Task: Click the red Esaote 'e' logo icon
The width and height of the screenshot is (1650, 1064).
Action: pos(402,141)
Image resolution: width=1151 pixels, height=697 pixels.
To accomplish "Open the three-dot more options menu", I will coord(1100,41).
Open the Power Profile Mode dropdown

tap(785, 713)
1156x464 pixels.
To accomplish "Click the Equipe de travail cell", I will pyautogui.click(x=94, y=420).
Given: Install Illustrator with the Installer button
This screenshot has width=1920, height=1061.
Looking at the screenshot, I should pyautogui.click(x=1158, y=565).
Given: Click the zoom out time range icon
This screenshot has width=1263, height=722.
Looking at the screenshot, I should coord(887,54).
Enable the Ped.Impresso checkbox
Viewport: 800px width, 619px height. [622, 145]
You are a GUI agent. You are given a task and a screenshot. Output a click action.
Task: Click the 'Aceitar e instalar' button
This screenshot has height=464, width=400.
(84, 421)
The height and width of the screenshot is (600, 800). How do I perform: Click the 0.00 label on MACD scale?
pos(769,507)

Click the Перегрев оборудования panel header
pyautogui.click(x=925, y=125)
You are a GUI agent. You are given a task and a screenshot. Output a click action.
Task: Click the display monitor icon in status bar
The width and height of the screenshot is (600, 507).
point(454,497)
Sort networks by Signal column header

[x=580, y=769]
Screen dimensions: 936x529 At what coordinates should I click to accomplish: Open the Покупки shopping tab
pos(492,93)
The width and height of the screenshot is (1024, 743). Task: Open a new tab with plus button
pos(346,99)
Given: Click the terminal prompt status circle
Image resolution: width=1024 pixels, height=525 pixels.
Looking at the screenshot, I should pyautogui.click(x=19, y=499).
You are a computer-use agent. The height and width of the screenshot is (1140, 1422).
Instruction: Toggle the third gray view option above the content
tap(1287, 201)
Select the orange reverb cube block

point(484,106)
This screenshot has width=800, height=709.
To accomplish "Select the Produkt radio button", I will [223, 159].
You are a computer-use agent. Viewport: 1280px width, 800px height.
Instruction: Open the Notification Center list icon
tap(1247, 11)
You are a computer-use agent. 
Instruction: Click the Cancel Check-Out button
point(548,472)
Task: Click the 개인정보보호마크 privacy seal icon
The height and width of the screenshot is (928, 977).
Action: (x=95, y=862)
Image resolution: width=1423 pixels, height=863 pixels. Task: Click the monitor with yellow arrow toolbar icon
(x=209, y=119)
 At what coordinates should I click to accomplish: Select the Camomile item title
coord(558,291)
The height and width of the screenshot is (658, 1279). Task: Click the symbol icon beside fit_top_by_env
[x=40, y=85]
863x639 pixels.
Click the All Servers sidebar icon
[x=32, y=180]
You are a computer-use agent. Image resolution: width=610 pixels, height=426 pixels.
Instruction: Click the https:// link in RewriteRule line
────
• **Task to complete**: Whatever appears in the data above should be set down again exactly.

• **Solution to the problem**:
Task: Click the red Esaote 'e' logo icon
The width and height of the screenshot is (1650, 1064).
Action: pos(402,141)
Image resolution: width=1151 pixels, height=697 pixels.
To accomplish "Open the three-dot more options menu", I will coord(1100,41).
Open the Power Profile Mode dropdown

tap(785, 713)
1156x464 pixels.
To accomplish "Click the Equipe de travail cell", I will pyautogui.click(x=94, y=420).
Given: Install Illustrator with the Installer button
This screenshot has width=1920, height=1061.
Looking at the screenshot, I should pyautogui.click(x=1158, y=565).
Given: Click the zoom out time range icon
This screenshot has width=1263, height=722.
Looking at the screenshot, I should coord(887,54).
Enable the Ped.Impresso checkbox
Viewport: 800px width, 619px height. [622, 145]
You are a GUI agent. You are given a task and a screenshot. Output a click action.
Task: Click the 'Aceitar e instalar' button
This screenshot has height=464, width=400.
(84, 421)
The height and width of the screenshot is (600, 800). How do I perform: Click the 0.00 label on MACD scale?
pos(769,507)

Click the Перегрев оборудования panel header
pyautogui.click(x=925, y=125)
You are a GUI agent. You are given a task and a screenshot. Output a click action.
Task: Click the display monitor icon in status bar
The width and height of the screenshot is (600, 507).
point(454,497)
Sort networks by Signal column header

[x=580, y=769]
Screen dimensions: 936x529 At what coordinates should I click to accomplish: Open the Покупки shopping tab
pos(492,93)
The width and height of the screenshot is (1024, 743). Task: Open a new tab with plus button
pos(346,99)
Given: Click the terminal prompt status circle
Image resolution: width=1024 pixels, height=525 pixels.
Looking at the screenshot, I should pyautogui.click(x=19, y=499).
You are a computer-use agent. The height and width of the screenshot is (1140, 1422).
Instruction: Toggle the third gray view option above the content
tap(1287, 201)
Select the orange reverb cube block

point(484,106)
This screenshot has width=800, height=709.
To accomplish "Select the Produkt radio button", I will [223, 159].
You are a computer-use agent. Viewport: 1280px width, 800px height.
Instruction: Open the Notification Center list icon
tap(1247, 11)
You are a computer-use agent. 
Instruction: Click the Cancel Check-Out button
point(548,472)
Task: Click the 개인정보보호마크 privacy seal icon
The height and width of the screenshot is (928, 977).
Action: (x=95, y=862)
Image resolution: width=1423 pixels, height=863 pixels. Task: Click the monitor with yellow arrow toolbar icon
(x=209, y=119)
 At what coordinates should I click to accomplish: Select the Camomile item title
coord(558,291)
The height and width of the screenshot is (658, 1279). Task: Click the symbol icon beside fit_top_by_env
[x=40, y=85]
863x639 pixels.
Click the All Servers sidebar icon
[x=32, y=180]
You are a computer-use agent. Image resolution: width=610 pixels, height=426 pixels.
Instruction: Click the https:// link in RewriteRule line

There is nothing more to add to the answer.